* [Records provided]
----------------------------------------
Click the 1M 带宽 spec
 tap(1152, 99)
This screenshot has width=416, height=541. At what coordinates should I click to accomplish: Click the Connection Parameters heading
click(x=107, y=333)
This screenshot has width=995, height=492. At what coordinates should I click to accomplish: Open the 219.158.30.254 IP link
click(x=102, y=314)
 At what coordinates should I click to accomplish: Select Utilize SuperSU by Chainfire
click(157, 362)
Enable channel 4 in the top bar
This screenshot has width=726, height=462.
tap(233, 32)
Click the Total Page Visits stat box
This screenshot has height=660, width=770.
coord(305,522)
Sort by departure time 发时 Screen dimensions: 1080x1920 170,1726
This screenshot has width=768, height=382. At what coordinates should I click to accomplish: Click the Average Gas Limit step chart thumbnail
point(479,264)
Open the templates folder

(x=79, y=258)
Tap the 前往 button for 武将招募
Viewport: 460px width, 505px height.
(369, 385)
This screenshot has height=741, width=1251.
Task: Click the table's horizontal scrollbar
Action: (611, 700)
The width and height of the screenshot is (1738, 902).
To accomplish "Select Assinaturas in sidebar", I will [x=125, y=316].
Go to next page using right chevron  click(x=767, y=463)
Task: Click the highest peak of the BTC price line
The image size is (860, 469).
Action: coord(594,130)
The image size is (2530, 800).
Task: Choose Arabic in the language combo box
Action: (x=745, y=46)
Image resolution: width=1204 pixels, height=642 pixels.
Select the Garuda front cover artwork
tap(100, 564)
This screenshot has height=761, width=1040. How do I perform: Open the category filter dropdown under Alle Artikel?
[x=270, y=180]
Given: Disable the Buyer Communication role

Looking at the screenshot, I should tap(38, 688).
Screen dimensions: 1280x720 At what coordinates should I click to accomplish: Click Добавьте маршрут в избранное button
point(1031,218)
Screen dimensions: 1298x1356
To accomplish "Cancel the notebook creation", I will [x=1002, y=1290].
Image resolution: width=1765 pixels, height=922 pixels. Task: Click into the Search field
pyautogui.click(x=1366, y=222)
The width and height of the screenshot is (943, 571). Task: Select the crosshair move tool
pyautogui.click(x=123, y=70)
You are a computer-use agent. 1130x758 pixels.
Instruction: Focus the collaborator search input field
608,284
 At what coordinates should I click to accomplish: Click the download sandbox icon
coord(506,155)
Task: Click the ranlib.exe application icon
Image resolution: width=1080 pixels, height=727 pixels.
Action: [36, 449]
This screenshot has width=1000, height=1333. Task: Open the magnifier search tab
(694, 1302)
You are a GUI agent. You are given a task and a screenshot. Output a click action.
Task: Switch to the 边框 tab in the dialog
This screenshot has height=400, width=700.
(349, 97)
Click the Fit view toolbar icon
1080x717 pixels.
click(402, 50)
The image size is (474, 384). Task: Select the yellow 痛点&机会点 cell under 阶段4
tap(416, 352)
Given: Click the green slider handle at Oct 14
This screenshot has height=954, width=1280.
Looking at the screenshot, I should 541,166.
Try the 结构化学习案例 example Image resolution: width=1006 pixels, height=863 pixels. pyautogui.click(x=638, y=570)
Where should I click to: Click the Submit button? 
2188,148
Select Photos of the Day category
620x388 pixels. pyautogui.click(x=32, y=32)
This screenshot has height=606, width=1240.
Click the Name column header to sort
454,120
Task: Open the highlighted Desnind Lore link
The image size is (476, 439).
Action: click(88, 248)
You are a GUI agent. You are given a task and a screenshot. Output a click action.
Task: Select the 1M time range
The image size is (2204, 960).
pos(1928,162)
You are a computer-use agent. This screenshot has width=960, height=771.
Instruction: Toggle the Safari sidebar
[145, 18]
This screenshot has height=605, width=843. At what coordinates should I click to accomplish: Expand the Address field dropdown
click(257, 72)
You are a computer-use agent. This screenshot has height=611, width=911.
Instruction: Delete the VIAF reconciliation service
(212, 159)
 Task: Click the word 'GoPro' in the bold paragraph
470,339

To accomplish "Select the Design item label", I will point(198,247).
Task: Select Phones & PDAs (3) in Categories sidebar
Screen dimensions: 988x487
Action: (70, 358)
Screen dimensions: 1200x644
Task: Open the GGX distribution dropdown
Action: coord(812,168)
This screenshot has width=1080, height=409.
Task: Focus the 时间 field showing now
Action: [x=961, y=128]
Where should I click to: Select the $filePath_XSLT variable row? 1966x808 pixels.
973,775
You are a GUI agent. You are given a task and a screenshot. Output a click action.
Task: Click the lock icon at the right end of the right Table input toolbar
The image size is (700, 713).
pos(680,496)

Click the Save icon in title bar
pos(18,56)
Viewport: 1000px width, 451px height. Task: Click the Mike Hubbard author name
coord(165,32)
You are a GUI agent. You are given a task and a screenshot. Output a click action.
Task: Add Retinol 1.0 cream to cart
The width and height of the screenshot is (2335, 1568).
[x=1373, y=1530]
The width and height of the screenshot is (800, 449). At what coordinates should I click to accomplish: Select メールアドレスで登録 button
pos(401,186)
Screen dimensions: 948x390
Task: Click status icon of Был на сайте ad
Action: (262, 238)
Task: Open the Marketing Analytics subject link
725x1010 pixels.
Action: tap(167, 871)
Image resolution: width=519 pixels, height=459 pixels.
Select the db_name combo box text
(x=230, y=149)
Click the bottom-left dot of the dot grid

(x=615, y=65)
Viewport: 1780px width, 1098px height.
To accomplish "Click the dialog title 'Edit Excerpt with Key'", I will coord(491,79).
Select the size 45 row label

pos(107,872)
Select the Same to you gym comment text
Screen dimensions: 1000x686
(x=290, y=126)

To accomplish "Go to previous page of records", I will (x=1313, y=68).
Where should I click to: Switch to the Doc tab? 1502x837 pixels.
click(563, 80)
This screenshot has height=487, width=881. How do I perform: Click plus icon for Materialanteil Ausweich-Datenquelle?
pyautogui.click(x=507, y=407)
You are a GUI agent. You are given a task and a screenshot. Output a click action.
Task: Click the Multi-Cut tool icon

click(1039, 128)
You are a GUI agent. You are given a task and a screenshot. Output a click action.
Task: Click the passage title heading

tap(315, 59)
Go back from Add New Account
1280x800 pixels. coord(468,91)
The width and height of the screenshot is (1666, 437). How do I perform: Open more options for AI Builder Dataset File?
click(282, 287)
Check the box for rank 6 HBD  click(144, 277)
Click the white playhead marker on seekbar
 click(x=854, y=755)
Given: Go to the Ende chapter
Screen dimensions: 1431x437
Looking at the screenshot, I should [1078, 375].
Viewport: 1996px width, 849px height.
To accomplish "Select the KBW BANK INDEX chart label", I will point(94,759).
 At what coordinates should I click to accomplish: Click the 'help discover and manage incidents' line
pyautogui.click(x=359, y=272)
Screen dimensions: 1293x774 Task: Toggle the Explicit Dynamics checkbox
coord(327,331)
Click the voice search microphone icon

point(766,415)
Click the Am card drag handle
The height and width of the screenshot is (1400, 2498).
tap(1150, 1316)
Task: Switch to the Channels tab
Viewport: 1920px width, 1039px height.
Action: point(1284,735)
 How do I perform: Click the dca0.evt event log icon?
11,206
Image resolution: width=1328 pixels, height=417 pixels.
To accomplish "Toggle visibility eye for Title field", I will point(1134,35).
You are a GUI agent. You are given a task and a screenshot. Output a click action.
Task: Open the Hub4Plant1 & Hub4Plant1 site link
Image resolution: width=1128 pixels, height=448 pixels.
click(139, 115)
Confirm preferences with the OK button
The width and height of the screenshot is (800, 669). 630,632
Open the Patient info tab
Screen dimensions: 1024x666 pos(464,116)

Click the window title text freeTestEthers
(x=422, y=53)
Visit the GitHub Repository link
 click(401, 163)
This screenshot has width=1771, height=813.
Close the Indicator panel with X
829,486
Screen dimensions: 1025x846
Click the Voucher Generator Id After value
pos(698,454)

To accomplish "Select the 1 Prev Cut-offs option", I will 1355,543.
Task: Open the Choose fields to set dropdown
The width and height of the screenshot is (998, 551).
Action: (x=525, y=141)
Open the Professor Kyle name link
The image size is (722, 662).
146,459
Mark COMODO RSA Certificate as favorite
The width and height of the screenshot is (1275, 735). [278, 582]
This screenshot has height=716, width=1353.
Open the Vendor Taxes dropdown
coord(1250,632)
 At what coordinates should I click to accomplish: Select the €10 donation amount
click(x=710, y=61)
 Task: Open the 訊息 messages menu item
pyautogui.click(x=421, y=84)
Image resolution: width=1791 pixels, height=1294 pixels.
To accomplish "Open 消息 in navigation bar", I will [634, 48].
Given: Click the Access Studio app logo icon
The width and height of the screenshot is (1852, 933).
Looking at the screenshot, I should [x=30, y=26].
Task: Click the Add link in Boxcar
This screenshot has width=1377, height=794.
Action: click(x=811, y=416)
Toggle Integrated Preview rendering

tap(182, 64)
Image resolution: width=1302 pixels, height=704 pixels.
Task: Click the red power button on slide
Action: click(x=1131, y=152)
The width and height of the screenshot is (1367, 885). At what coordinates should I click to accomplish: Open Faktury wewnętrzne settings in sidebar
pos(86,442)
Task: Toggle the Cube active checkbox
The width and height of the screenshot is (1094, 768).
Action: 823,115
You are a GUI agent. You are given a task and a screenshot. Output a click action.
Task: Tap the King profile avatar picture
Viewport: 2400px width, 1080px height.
----------------------------------------
* [Exercise] Out of the listing above, reproduce exactly the lines from the one with "Click the Fit view toolbar icon" up to and including the one with "Given: Click the green".

* [Solution to this exercise]
Click the Fit view toolbar icon
1080x717 pixels.
click(402, 50)
The image size is (474, 384). Task: Select the yellow 痛点&机会点 cell under 阶段4
tap(416, 352)
Given: Click the green slider handle at Oct 14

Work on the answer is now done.